*TEXTE DU DOCUMENT*
_ _ _ _ _
UNE PROPOSITION FOLLE :

C’est un texte un peu énigmatique qui permettra peut-être de mieux saisir ce que nous cherchons, à défaut de le trouver.

Laissons-nous fasciner par cette image : un homme rencontre des voyageurs. Pour des raisons qui n’ont ici aucune importance, il inverse totalement le rapport entre ces hommes et lui. Ce sont les voyageurs qui devraient avoir besoin de lui, ce sont eux qui devraient être en demande, et c’est lui qui possède ce dont ils manquent. Or c’est le contraire qui se produit : il demande aux trois hommes l’autorisation de les servir. En somme il leur demande de le prendre, lui, comme cliens. Et ce qu’il montre ensuite, c’est ce qu’il considère comme la principale, la seule vertu du serviteur : la hâte. Il fait tout en hâte, il court se prosterner aux pieds des voyageurs, il brusque sa femme, et son propre serviteur, qui est dans le même rapport que lui, se hâte à son tour de préparer le repas. L’empressement à servir, l’honneur d’être serviteur sont ses maîtres-mots.

Yahvé apparut à Abraham au chêne de Mambré, comme il était assis à l’entrée de la tente pendant la chaleur du jour. Il leva les yeux et il vit : voici que trois hommes se tenaient devant lui. Dès qu’il les vit, il courut à leur rencontre depuis l’entrée de la tente et se prosterna à terre. Il dit : « Mon Seigneur, si j’ai trouvé grâce à tes yeux, ne passe pas, je t’en prie, loin de ton serviteur. Qu’on apporte un peu d’eau ; vous vous laverez les pieds et vous vous reposerez sous l’arbre. Je prendrai un morceau de pain et vous réconforterez votre cœur ; ensuite vous continuerez votre chemin ; car c’est pour cela que vous avez passé près de votre serviteur. » Ils lui dirent : « Fais comme tu as parlé. » Abraham se hâta vers la tente auprès de Sara : « Vite, trois mesures de farine, de fleur de farine, pétris et fais des gâteaux. ». Et Abraham courut au troupeau ; il prit un veau tendre et bon, et le donna au serviteur qui se hâta de l’apprêter. Il prit du beurre, du lait, et le veau qu’on avait apprêté, et il plaça le tout devant eux. Lui-même se tenait debout en face d’eux, sous l’arbre. Et ils mangèrent.
_ _ _ _ _
*CONSIGNE*
Indiquez, s'il vous plaît, si chacune des affirmations suivantes concorde avec le texte ci-dessus sur Abraham et les trois voyageurs, en répondant par oui ou par non et en citant tels quels les mots du texte qui tranchent. 1. Abraham était assis à l'entrée de la tente pendant la chaleur du jour. 2. Abraham confie à Sara la préparation du veau. 3. Abraham est assis avec les voyageurs pendant qu'ils mangent.

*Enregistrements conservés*
_ _ _ _ _
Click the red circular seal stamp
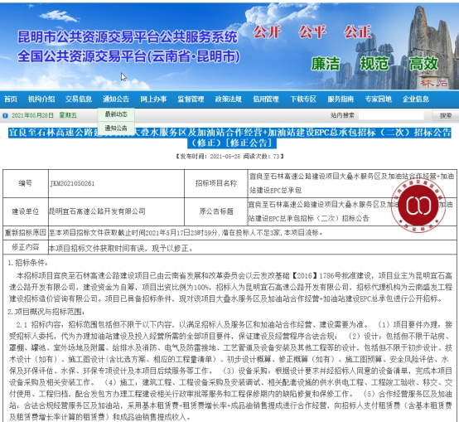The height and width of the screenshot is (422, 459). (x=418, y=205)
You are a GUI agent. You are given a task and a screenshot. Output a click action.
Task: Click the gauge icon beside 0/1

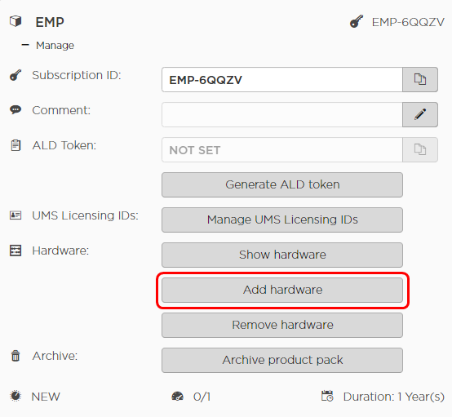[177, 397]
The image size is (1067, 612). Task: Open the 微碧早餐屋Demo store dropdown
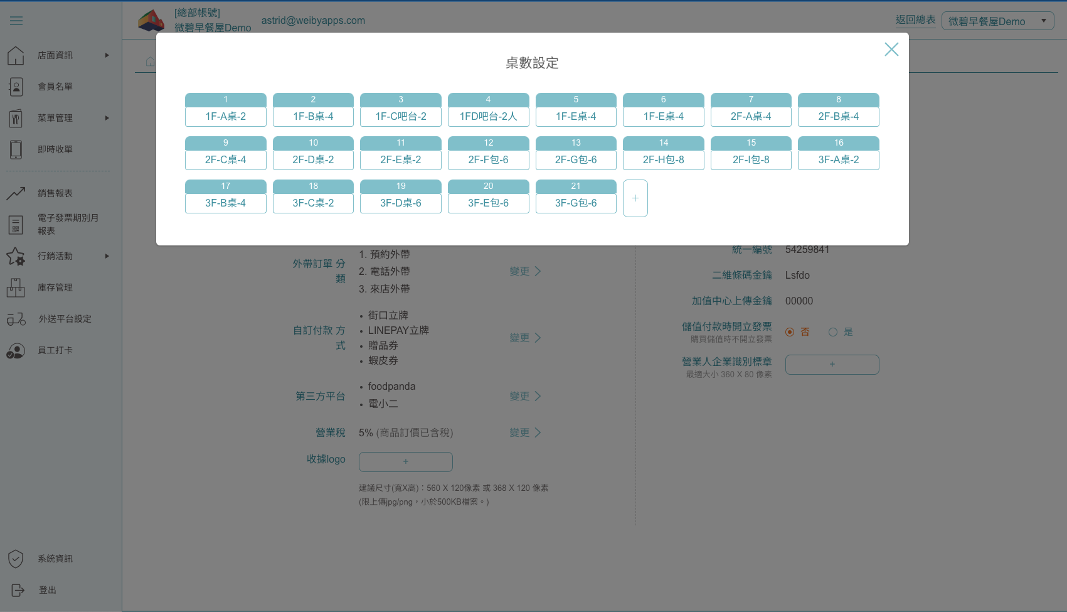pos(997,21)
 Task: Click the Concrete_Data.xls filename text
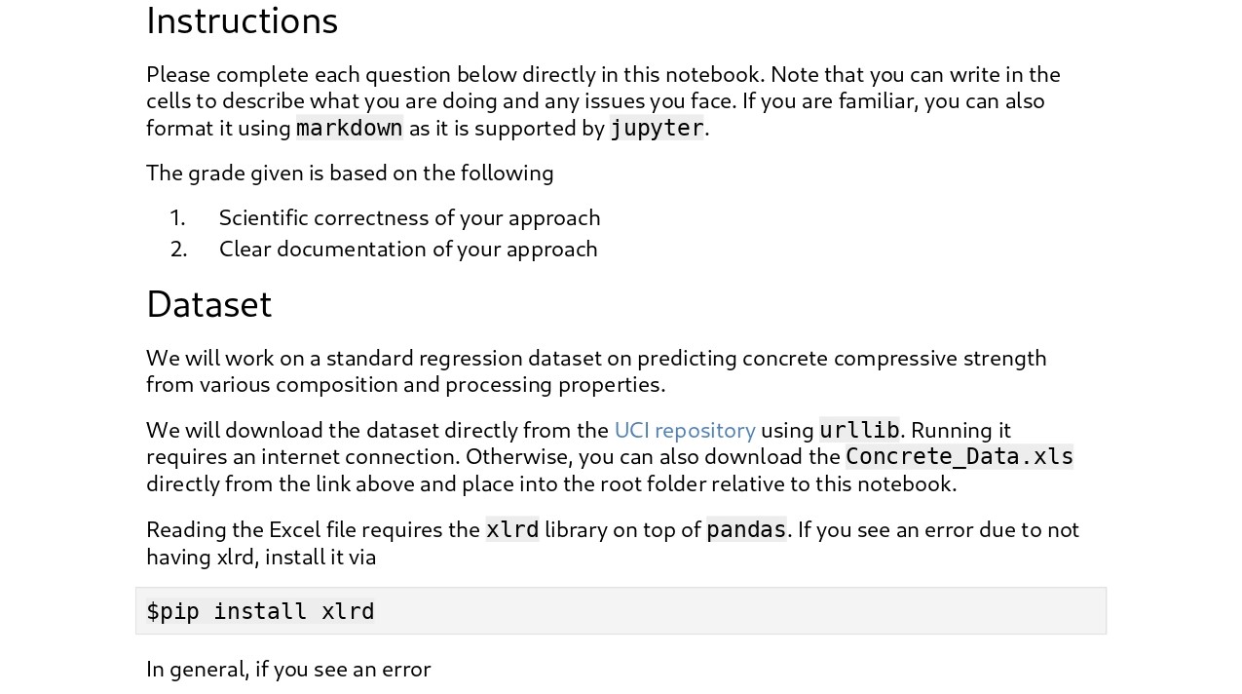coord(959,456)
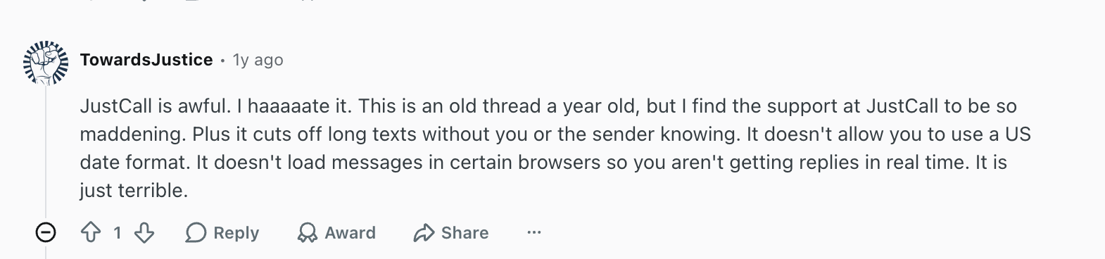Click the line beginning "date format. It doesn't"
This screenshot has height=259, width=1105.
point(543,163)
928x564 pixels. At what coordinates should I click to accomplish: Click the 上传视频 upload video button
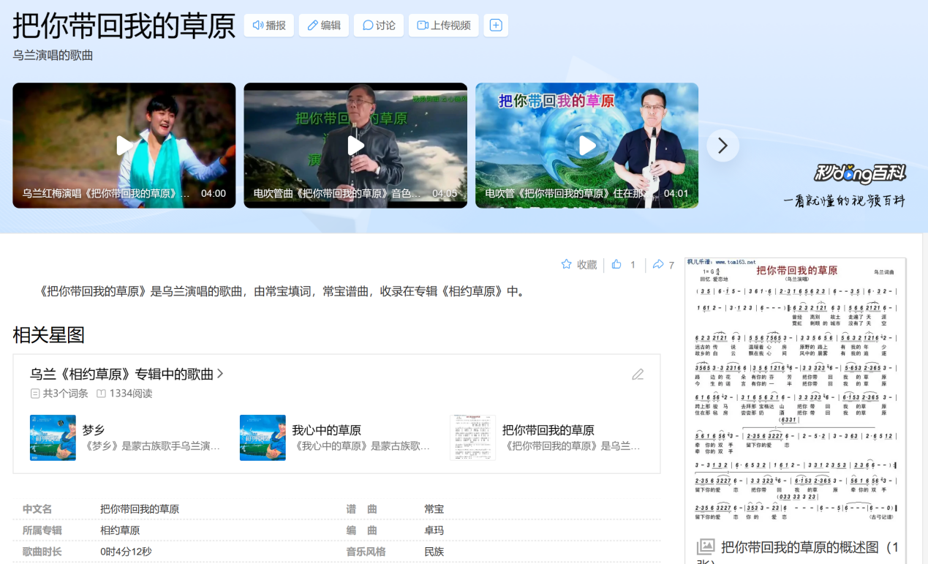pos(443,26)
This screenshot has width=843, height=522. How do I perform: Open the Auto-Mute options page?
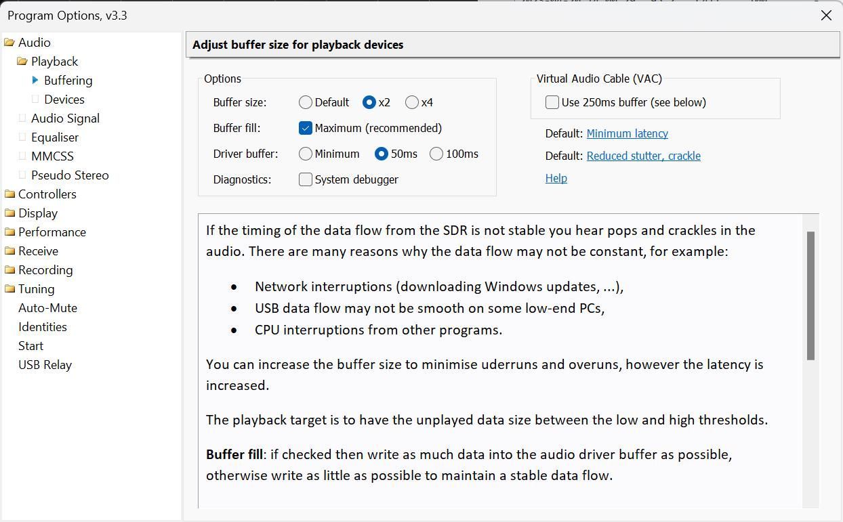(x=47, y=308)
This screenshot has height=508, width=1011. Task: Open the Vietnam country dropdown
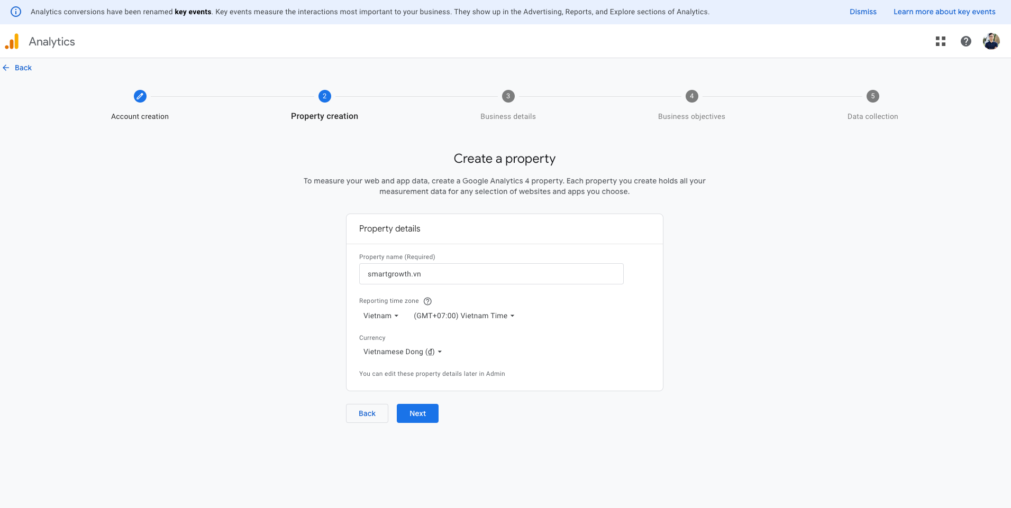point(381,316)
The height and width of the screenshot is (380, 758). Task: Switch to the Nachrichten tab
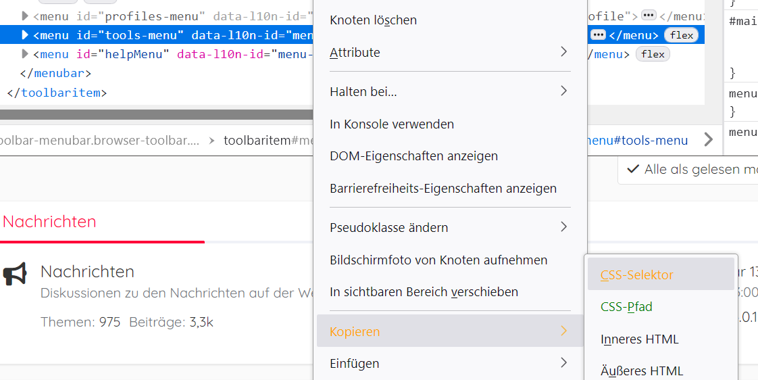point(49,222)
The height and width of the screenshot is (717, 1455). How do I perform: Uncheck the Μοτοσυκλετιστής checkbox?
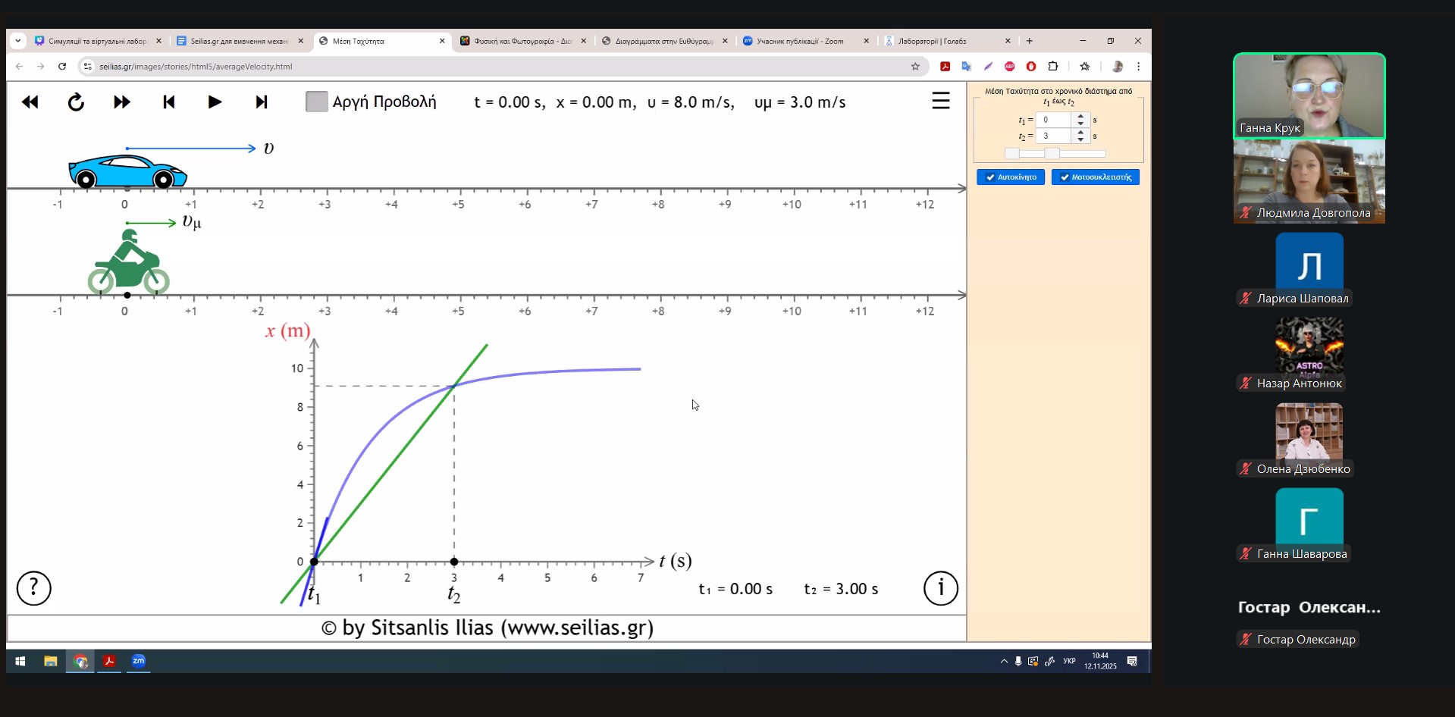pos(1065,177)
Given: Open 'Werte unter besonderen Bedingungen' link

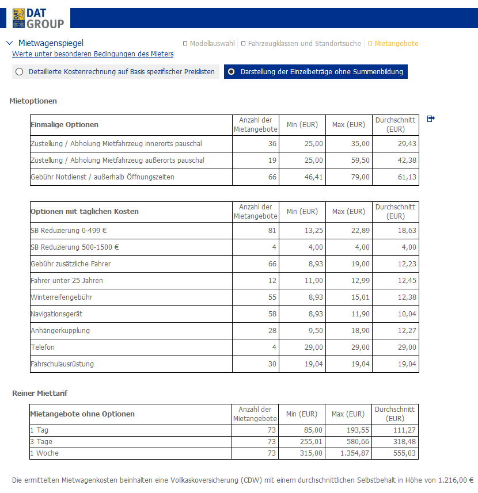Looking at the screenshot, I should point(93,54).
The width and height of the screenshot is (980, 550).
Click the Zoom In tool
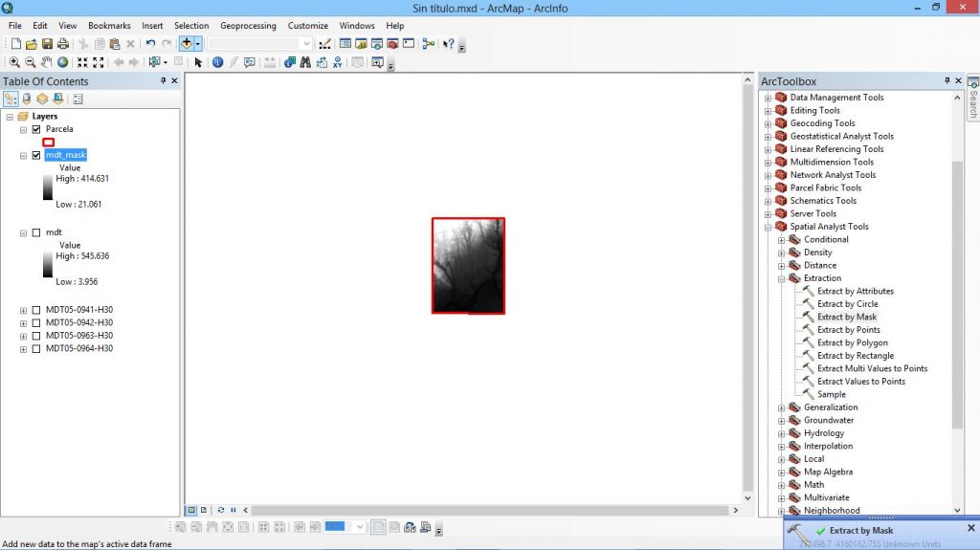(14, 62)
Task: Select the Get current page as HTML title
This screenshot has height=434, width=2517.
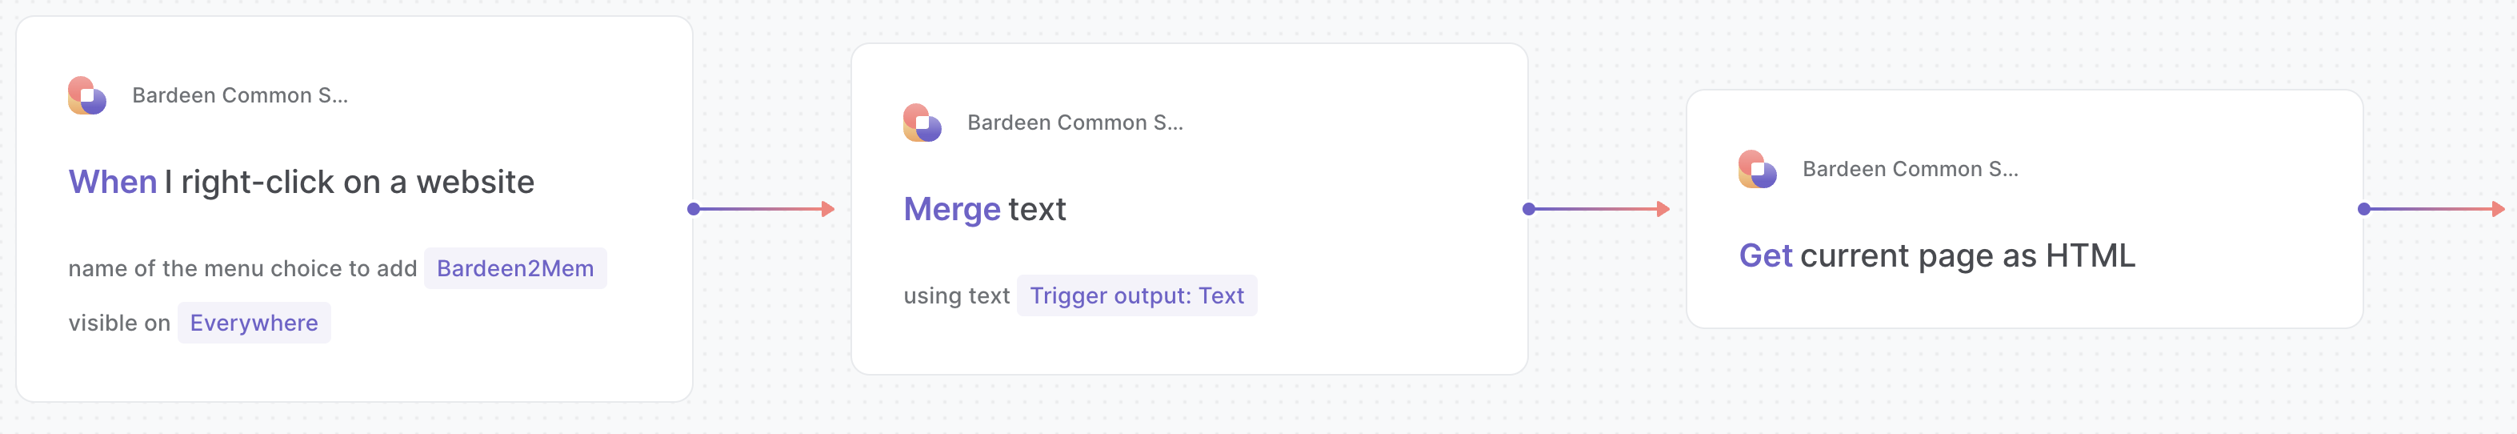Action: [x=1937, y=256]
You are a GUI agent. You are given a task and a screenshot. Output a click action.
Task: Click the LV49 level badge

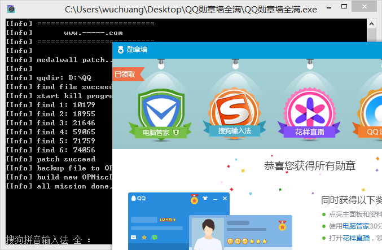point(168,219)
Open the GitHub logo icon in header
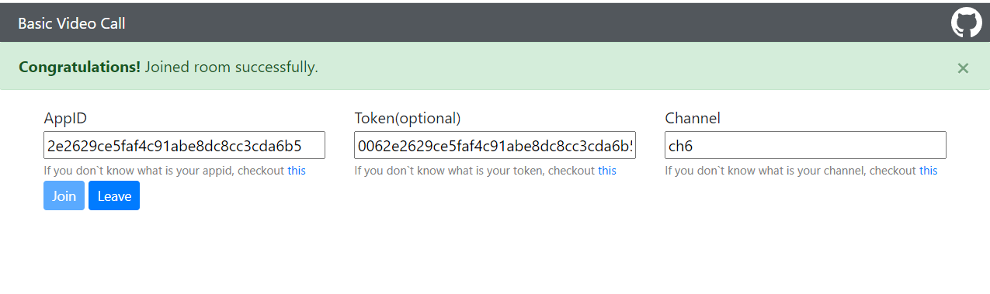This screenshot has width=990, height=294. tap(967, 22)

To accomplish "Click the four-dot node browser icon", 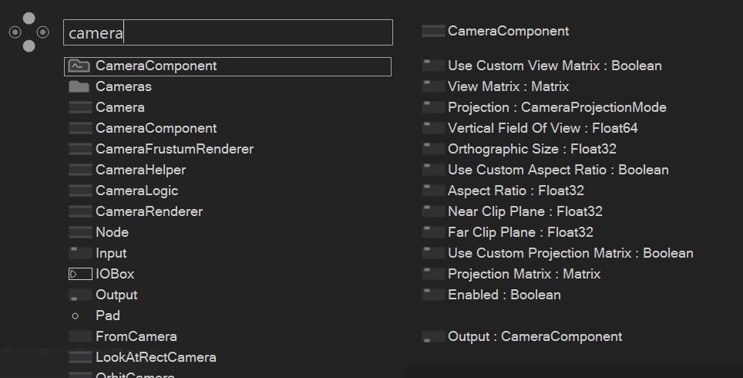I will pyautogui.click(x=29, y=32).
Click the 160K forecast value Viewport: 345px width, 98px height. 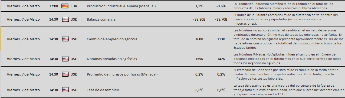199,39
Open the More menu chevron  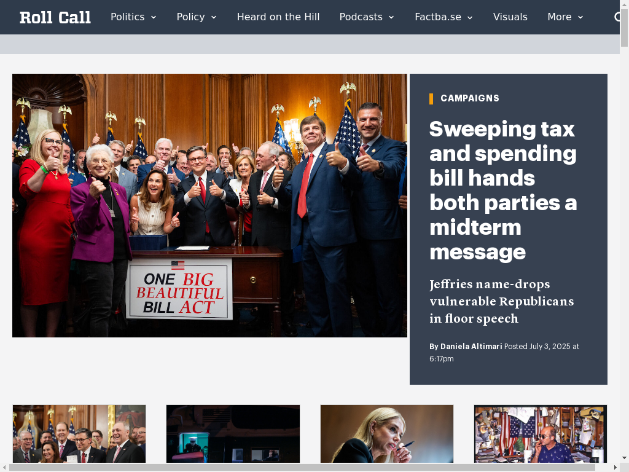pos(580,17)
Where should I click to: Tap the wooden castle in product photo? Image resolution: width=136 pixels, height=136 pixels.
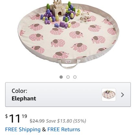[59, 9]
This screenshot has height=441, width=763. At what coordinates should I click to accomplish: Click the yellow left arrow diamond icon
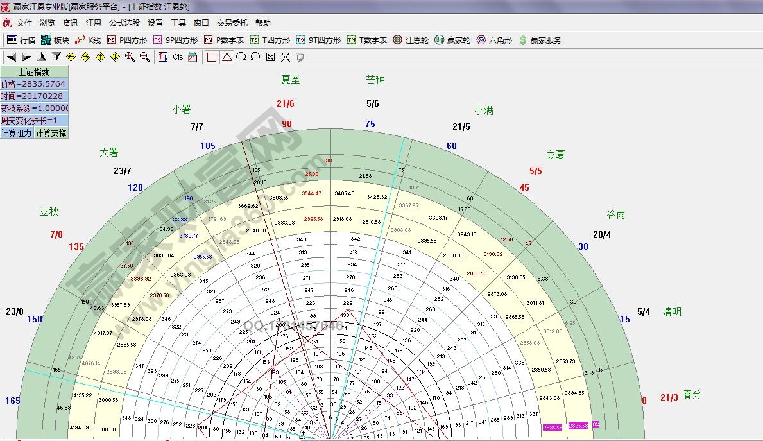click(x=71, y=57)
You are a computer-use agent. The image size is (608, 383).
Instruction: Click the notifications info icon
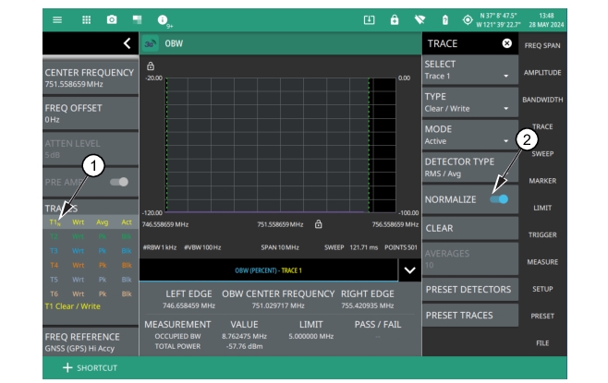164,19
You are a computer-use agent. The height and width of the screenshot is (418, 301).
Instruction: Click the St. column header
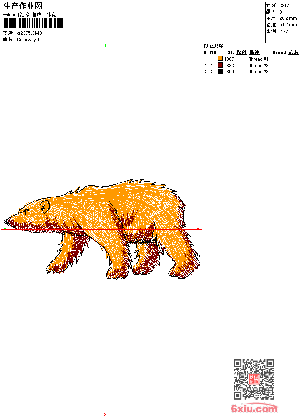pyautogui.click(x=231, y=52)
_ _ _ _ _
*RÉPONSE ATTENDUE*
1. Oui : « comme il était assis à l’entrée de la tente pendant la chaleur du jour ».
2. Non : « il prit un veau tendre et bon, et le donna au serviteur qui se hâta de l’apprêter ».
3. Non : « Lui-même se tenait debout en face d’eux, sous l’arbre ».